Though not the first to suggest a link between the subversive artist and the Whitechapel butcher, the American crime novelist Patricia Cornwell became its leading proponent when she published her 2002 book Portrait of a Killer: Jack the Ripper—Case Closed. In it, she describes how she and a team of experts used modern investigatory and forensic techniques to establish Sickert’s undeniable guilt, analyzing his paintings and comparing his DNA to samples found on several of the countless letters sent to the police and signed “Jack the Ripper” during and after the spate of murders.

Many Jack the Ripper experts have soundly dismissed her claims, pointing out that most of these letters are known hoaxes and that Sickert was likely in France when the killings occurred.

Robert Mann

In 2009 the British historian Mei Trow announced that, with the help of modern forensics and psychological profiling, he had finally unraveled the mystery of Jack the Ripper’s identity. Trow fingered Robert Mann, an attendant at the Whitechapel mortuary where the victims were brought and examined. Based on the way he mutilated his prey, experts have long surmised that Jack the Ripper had some degree of anatomical knowledge.

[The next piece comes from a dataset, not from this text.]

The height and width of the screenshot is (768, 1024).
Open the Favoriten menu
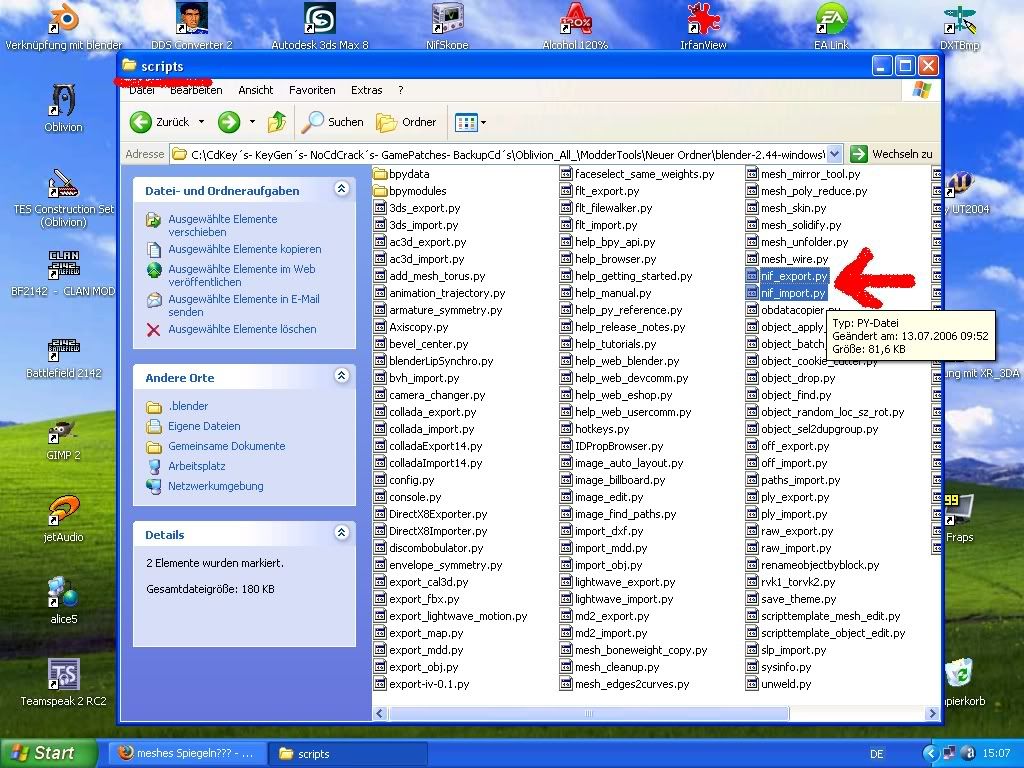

Modern-day criminologists also believe he had a difficult upbringing and a low socioeconomic status—a departure from the classic image of the upper-class night stalker sporting a cape and top hat. The 50-something Mann, who spent some of his childhood in a poorhouse and worked with corpses on a daily basis, seems to fit this profile. And, according to the inquest into the murder of Polly Nichols, the Ripper’s first known victim, Mann took the unnecessary step of undressing her at the morgue; in Trow’s view, he did this in order to admire his own handiwork.

Jill the Ripper

Over the years, a number of people, including Sir Arthur Conan Doyle, have toyed with the notion that Jack the Ripper was not a bloodthirsty bloke but a femme fatale—literally. The only female suspect considered by the detectives investigating the case was Mary Pearcey, an English woman who in 1890 was executed for murdering her lover’s wife and child with a carving knife.

In 2006, a study by the Australian scientist Ian Findlay yielded surprising results that gave credence to the Jill the Ripper theory. Findlay traveled to London to collect saliva from a selection of Jack the Ripper letters that experts believe to be the most credible. He then extracted DNA from the samples and used cutting-edge technology to create a partial profile. While the findings were far from conclusive, they did suggest that the sender was likely to have been a woman.